Ребятня не отвечала, не двигалась. Только голые, выстроенные в ряд зады издавали в ответ на слова директора громкие звуки.
Директор выпрямлялся и, глядя на машиниста, произносил, разводя руками:
– Это ведь непонятно что происходит!
– Да понятно-то, понятно, – бормотал машинист. – А что делать будем?
На ближайшей станции, а станция называлась Кубань, встали на трое суток. Временный мост через горную реку, наведенный еще саперами во время наступления, снесло разбушевавшейся стихией, а новый мост еще не пустили.
Состав отвели на запасные пути.
Детей выгрузили, разместили в соседнем товарняке на сене: прежде здесь возили лошадей.
Сашка, из них двоих более нетерпеливый, нажирался вдвойне, напихивая в себя овощей, семечек, зеленых арбузов, баклажан и прочего. Он первый и слег с животом. Каждый час бегал вслед за остальными в тамбур.
Он даже изловчился на вагонном переходе, у лязгающих железок пристроиться так, что у него все выливалось фонтанчиком через дырку.
Потом и выливаться стало нечему. Зеленое прошло, и желтое прошло, и черное даже. Появилась слизь, а в ней сгустки крови.
К вечеру, вместе с директором, пришли двое в белых халатах: мужчина и женщина. Всех осмотрели. И Сашку тоже. Пощупали ему живот, взглянули на язык.
Сашка лежал на подстилке на сене, бледный и молчаливый.

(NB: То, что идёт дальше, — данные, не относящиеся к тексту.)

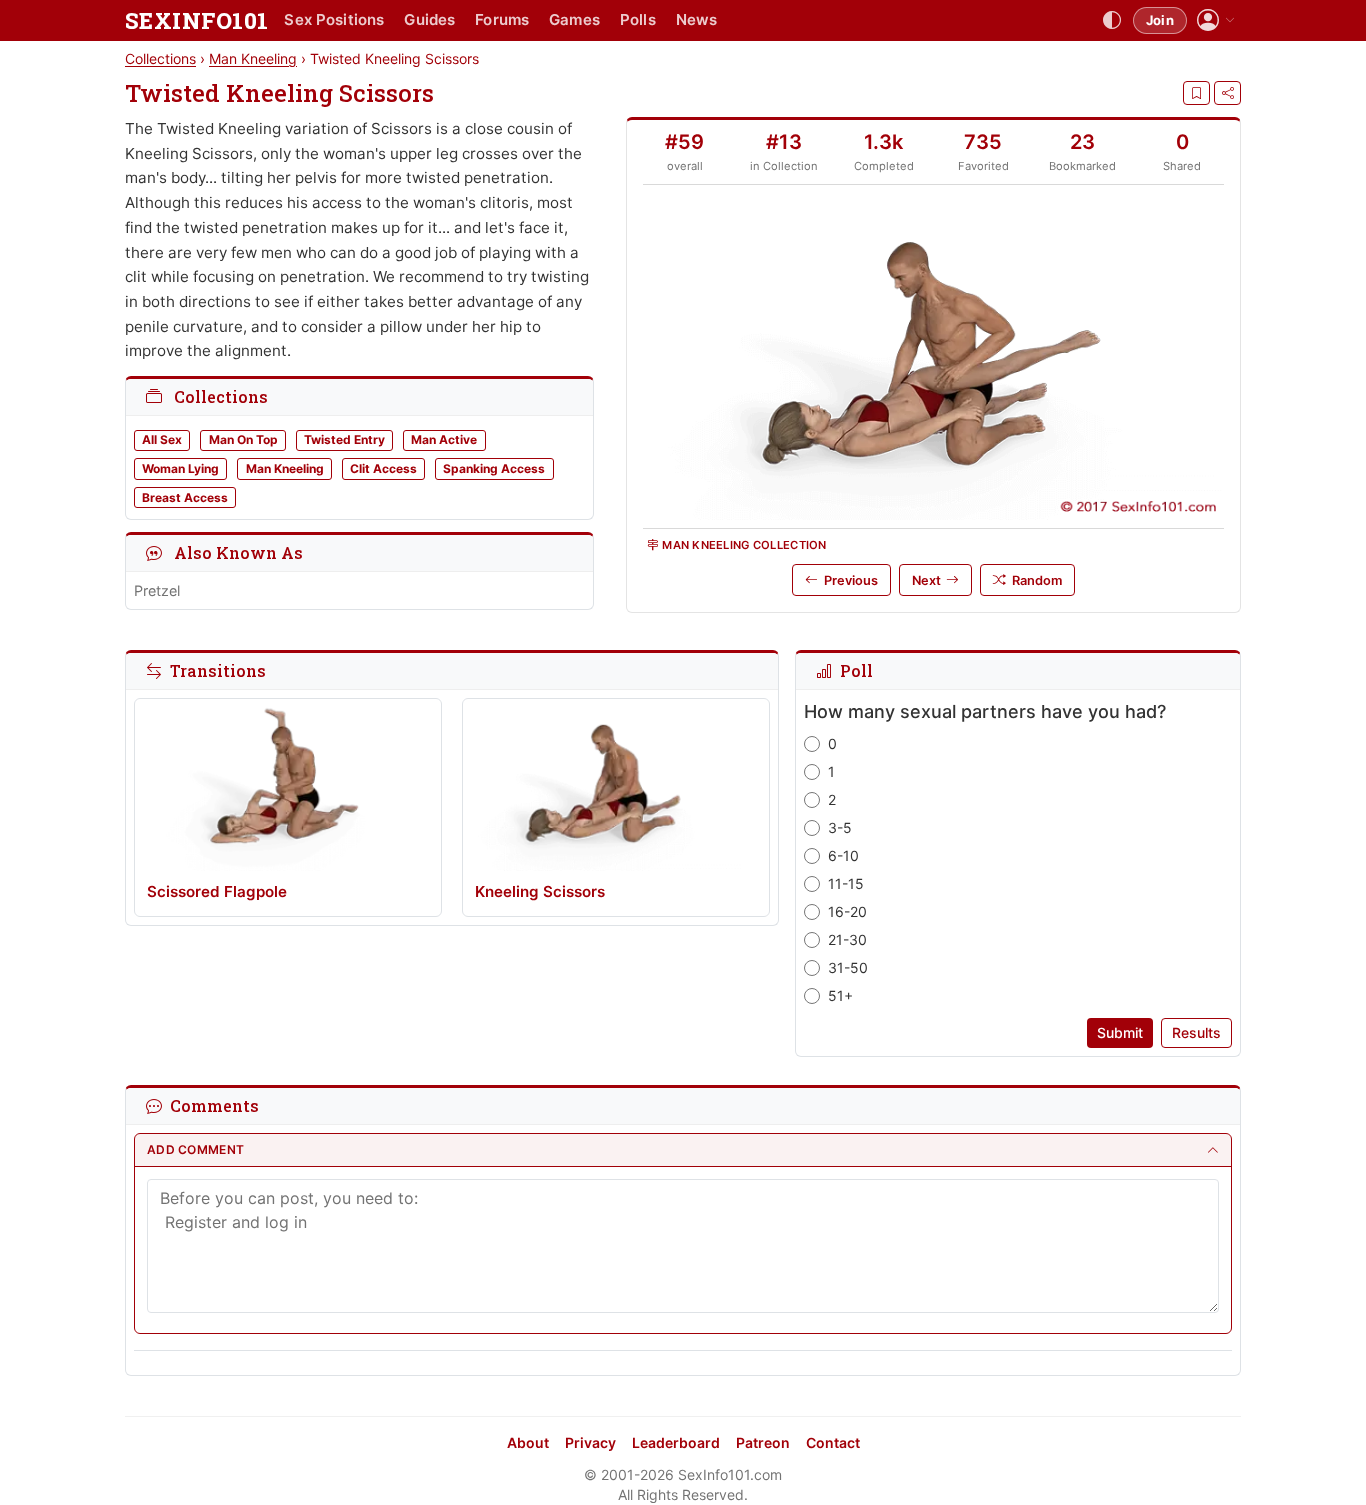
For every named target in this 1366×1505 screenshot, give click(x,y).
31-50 (848, 967)
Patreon (763, 1442)
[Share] (1227, 93)
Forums (502, 19)
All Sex (162, 439)
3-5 (840, 827)
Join (1160, 20)
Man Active (444, 439)
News (697, 19)
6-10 (843, 855)
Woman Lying (180, 468)
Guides (429, 19)
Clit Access (383, 468)
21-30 (847, 939)
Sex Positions (334, 19)
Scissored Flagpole (217, 891)
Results (1196, 1032)
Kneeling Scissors (540, 891)
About (528, 1442)
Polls (638, 19)
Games (574, 19)
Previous (851, 580)
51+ (840, 995)
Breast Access (185, 497)
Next (926, 580)
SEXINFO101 (196, 20)
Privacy (590, 1442)
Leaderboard (676, 1442)
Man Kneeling (253, 58)
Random (1037, 580)
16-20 (847, 911)
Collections (160, 58)
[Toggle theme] (1112, 21)
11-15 (846, 883)
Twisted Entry (344, 439)
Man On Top (243, 439)
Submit (1120, 1032)
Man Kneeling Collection (744, 545)
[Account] (1216, 20)
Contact (833, 1442)
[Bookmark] (1196, 93)
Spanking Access (494, 468)
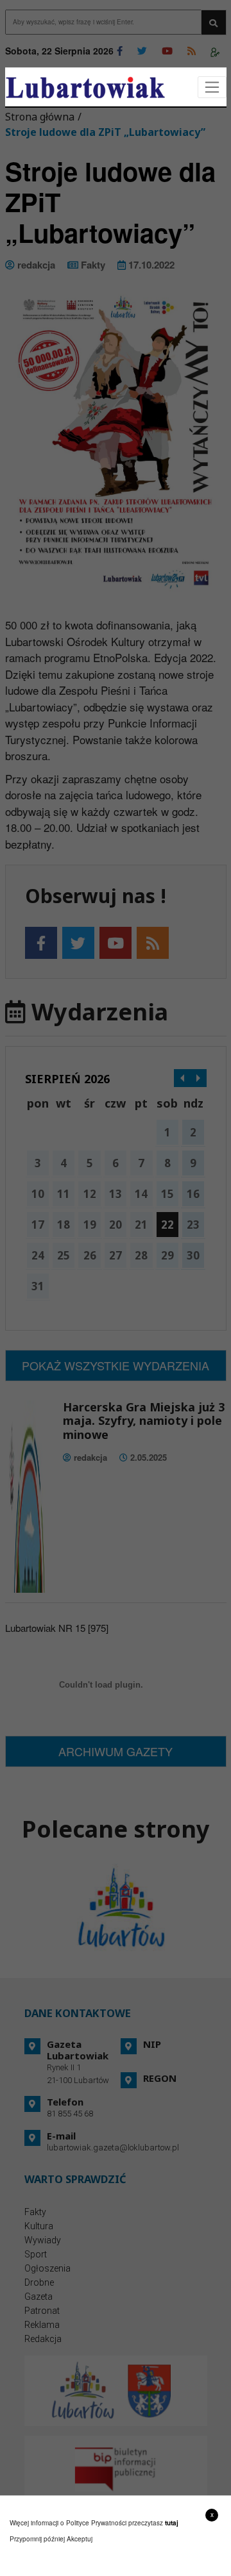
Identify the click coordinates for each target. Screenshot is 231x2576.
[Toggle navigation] (212, 87)
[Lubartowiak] (85, 87)
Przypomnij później (37, 2538)
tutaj (171, 2522)
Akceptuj (79, 2538)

Уж Колька старался его расшевелить, про станцию рассказывал, которая называется стани`цей, и про то, что в садах растет желтый плод алыча. Прям на улицу перевешивается, рви да жри до отвала. А у насыпи еще один плод, тоже бесплатный, – терном зовется. И его завались.
А косточек от всяких там фруктов у насыпи валяется столько, что земли не видно. Шантрапа, все шакалы, которые могут ходить, кладут те косточки на рельсу и долбят камнем. По всей станции звон да долбеж стоит!

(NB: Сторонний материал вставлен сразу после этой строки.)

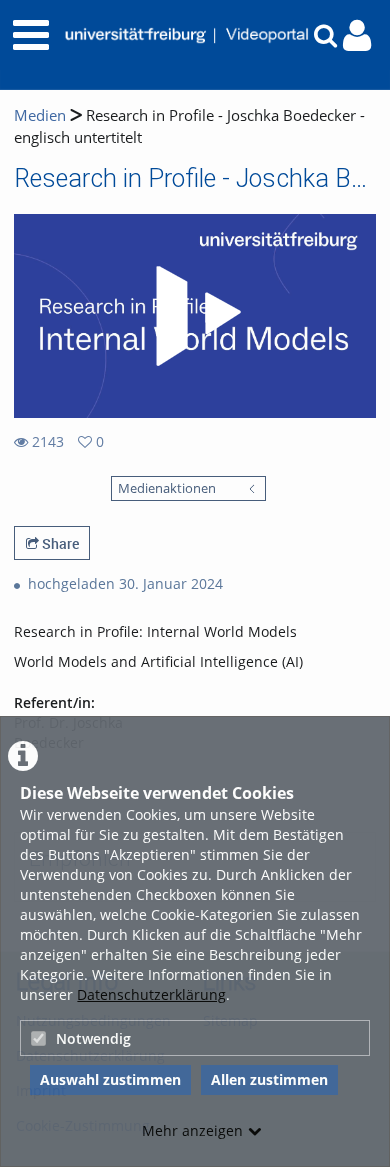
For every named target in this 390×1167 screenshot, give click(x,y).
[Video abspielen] (195, 316)
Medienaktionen (167, 488)
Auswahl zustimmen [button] (110, 1079)
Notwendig (93, 1038)
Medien (40, 115)
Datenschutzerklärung (151, 994)
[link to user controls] (357, 35)
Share (59, 543)
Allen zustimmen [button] (269, 1079)
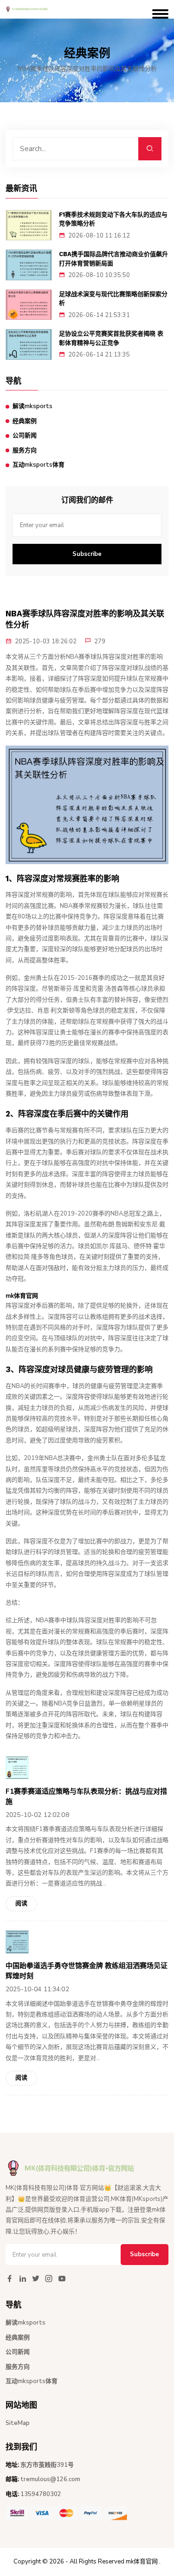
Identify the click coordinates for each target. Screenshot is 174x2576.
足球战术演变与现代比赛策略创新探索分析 (113, 299)
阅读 (21, 1903)
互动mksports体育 (38, 465)
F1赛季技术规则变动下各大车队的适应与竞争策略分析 (113, 219)
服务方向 (25, 450)
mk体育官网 (142, 2561)
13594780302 (40, 2494)
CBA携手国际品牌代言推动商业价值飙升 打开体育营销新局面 (113, 259)
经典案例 (25, 421)
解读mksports (32, 406)
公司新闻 (25, 435)
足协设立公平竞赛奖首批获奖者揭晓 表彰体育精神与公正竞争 (111, 338)
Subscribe (87, 554)
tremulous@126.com (50, 2479)
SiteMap (18, 2423)
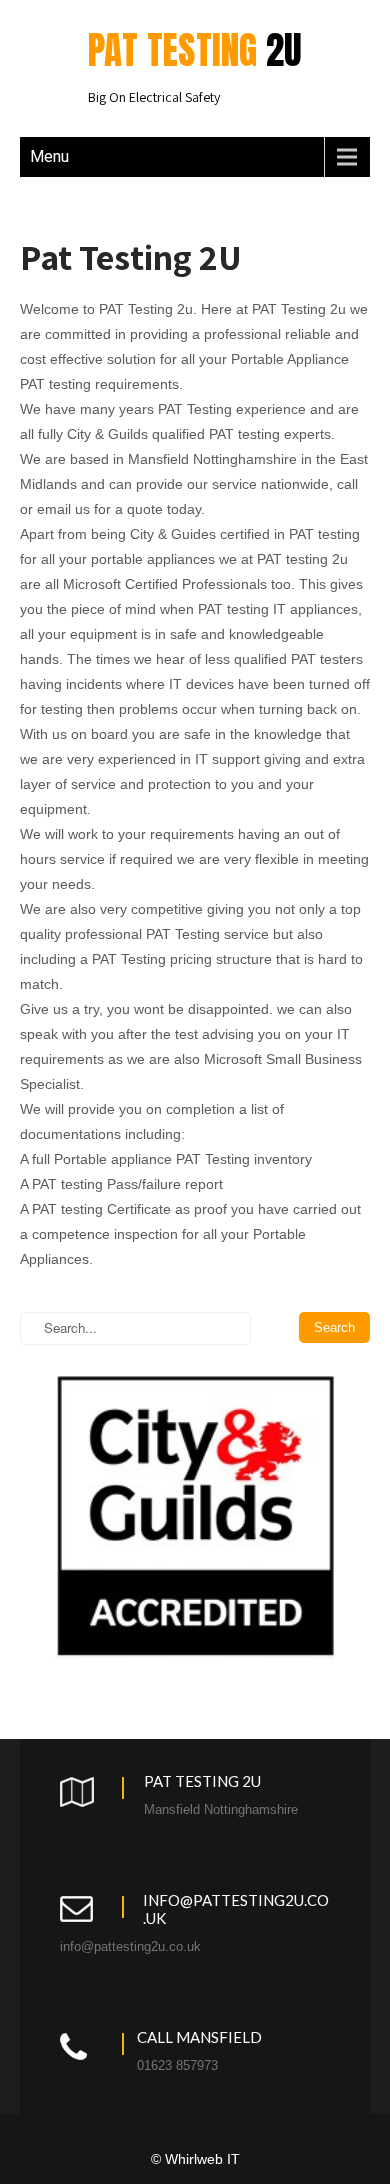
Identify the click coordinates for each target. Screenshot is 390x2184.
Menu (49, 156)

– Слышно, – попытался сказать Сашка и даже улыбнулся бескровными губами. Как все из него выжало-то. Колька смотрел и удивлялся.
Но об одном, что видел тут, на станции, он промолчал. О странных вагонах на дальнем тупике за водокачкой. На те вагоны он набрел случайно, собирая вдоль насыпи терн, и услыхал, как из теплушки, из зарешеченного окошечка наверху, кто-то его позвал. Он поднял голову и увидел глаза, одни сперва глаза: то ли мальчик, то ли девочка. Черные блестящие глаза, а потом рот, язык и губы. Этот рот тянулся наружу и произносил лишь один странный звук: «Хи». Колька удивился и показал ладонь с сизоватыми твердыми ягодами: «Это?» Ведь ясно же было, что его просили. А о чем просить, если, кроме ягод, ничего и не было.
– Хи! Хи! – закричал голос, и вдруг ожило деревянное нутро вагона. В решетку впились детские руки, другие глаза, другие рты, они менялись, будто отталкивали друг друга, и вместе с тем нарастал странный гул голосов, словно забурчало в утробе у слона.
Колька отпрянул, чуть не упал. И тут неведомо откуда объявился вооруженный солдат. Он стукнул кулаком по деревянному борту вагона, не сильно, но голоса сразу пропали, и наступила мертвая тишина. И руки пропали. Остались лишь глаза, наполненные страхом. И все они теперь были устремлены на солдата.
А он, задрав голову, показал кулак и привычно произнес:
– Не шуметь! Чечмеки! Кому говорят! Чтобы ти-хо!
Он шагнул к еще не опомнившемуся Кольке, ловко развернул лицом к станции, будто знал, откуда он взялся, и подтолкнул в спину:
– Топай, топай отсюда! Тут не цирк, и смотреть тут нечего!
Колька летел до самой станции, зажав в горсти свои дурацкие ягоды. Не будь Сашка в таком тяжелом состоянии, он тут бы выложил ему новость да про чечмена бы спросил… Шпана, скажем, или беспризорщина, или жулье, или блатяги?.. Эти названия ему известны. А тут – новенькое, переварить башкой надо. Но Сашка был плох. Погибал, судя по всему, Сашка.
А белая женщина, та, что в халате, еще таблетки принесла и бурду во флаконе. Колька из жалости к брату половину тех таблеток сам пожрал (вот отрава-то) и бурду выпил. Одному Сашке, он понимал, с такими лечениями не выжить. Он даже градусник подержал за Сашку, но тут его засекли.
Остроглазая белая врачиха разделила братьев и велела Кольке пока пожить в другом вагоне.
Колька сопротивлялся, не уходил, даже пытался на голос взять, но все напрасно. Врачиха оказалась твердокаменной. Чуть не силой, при помощи белого мужчины, вытурила Кольку и велела не показываться возле Сашки. Не то, пригрозила, его вообще увезут.